Role of KRAS mutation as predictor of pathologic response after neoadjuvant chemoradiation therapy for rectal cancer.

Individual patient response to neoadjuvant treatment is variable and reproducible biomarkers of response are needed. The role of the V-Ki-ras2 Kirsten rat sarcoma viral oncogene (KRAS) in rectal cancer remains equivocal. The aim of the current study was to evaluate the effect of KRAS mutation on outcomes following neoadjuvant chemoradiation therapy (CRT) for rectal cancer. A total of 76 stage II-III rectal cancer patients underwent preoperative CRT followed by surgery. In every patient tumor-related features and outcome results were considered for analysis and correlation with KRAS mutations. Forty-four patients (58%) obtained a downstaging after CRT, and in 7 patients (9%) a complete pathological response was found. Twenty-six (33%) mutations of KRAS were found in 26 patients. Nineteen mutations (73%) were located in codon 12, 6 in codon 13(23%) and 1 in codon 61. T-level downsizing and tumor downstaging showed no significant association with KRAS mutation status, except for mutation of codon 13(G13D). No correlation between cancer-associated mortality following CRT and surgery and KRAS mutation was observed. No correlation between pelvic recurrence and KRAS mutation was observed.
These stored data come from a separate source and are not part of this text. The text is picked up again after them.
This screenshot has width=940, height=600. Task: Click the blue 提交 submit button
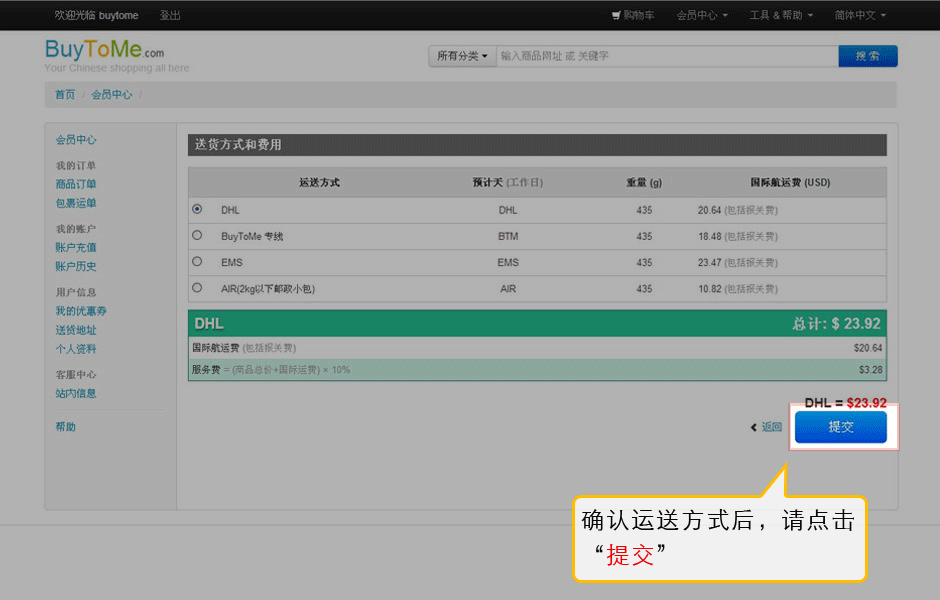click(x=840, y=427)
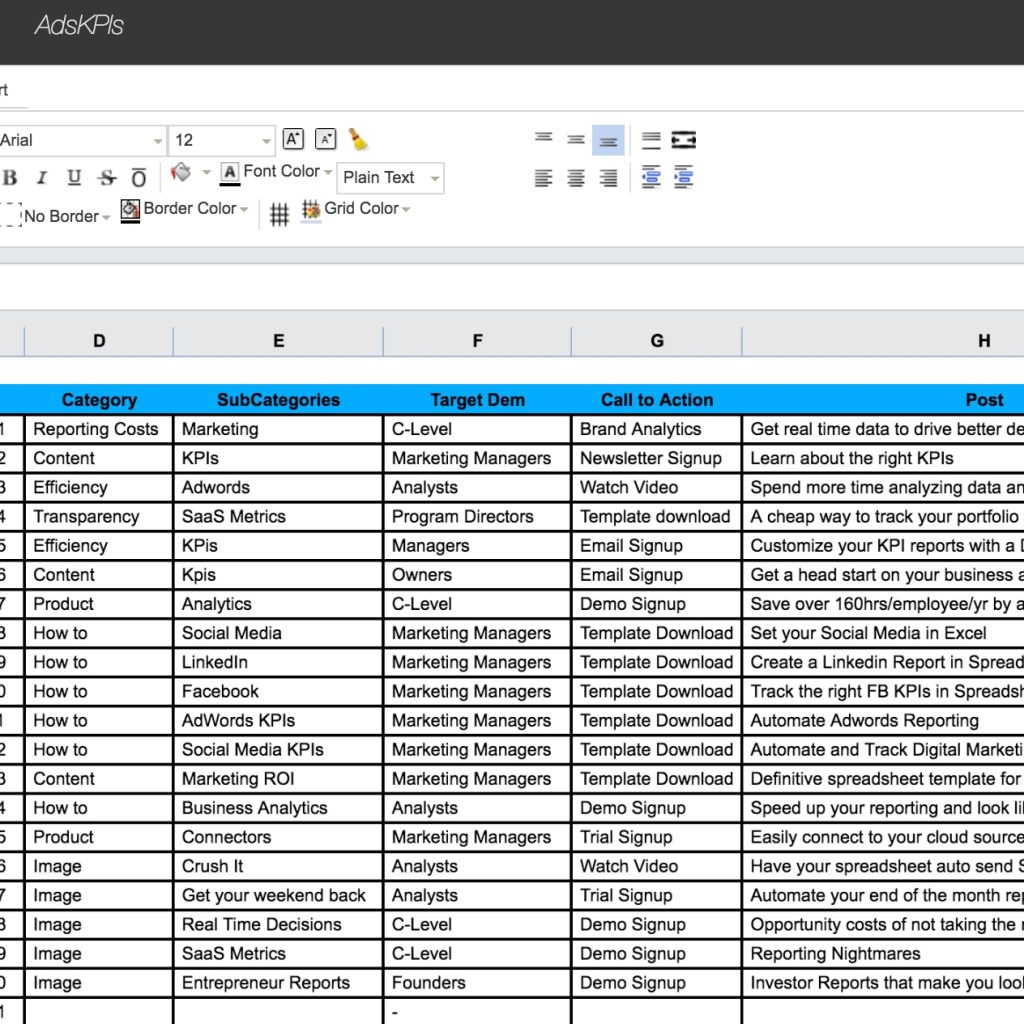Click the wrap text icon
The width and height of the screenshot is (1024, 1024).
point(651,140)
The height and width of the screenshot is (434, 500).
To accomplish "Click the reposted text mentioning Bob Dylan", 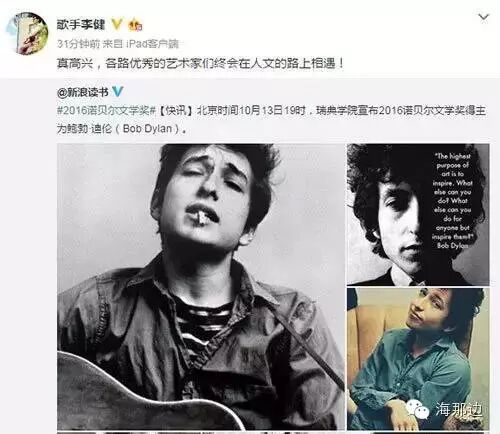I will 271,120.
KRAS mutation also failed to correlate with disease-free survival. No patients with a pCR had a local or distant failure. There appears to be no significant difference in pCR, tumor down-staging, T-downsizing or effects on cancer-associated mortality, overall survival and disease-free survival in patients with KRAS mutations except for patients with KRAS codon 13 mutations that seem to be resistant to neoadjuvant CRT and less likely to achieve a pCR.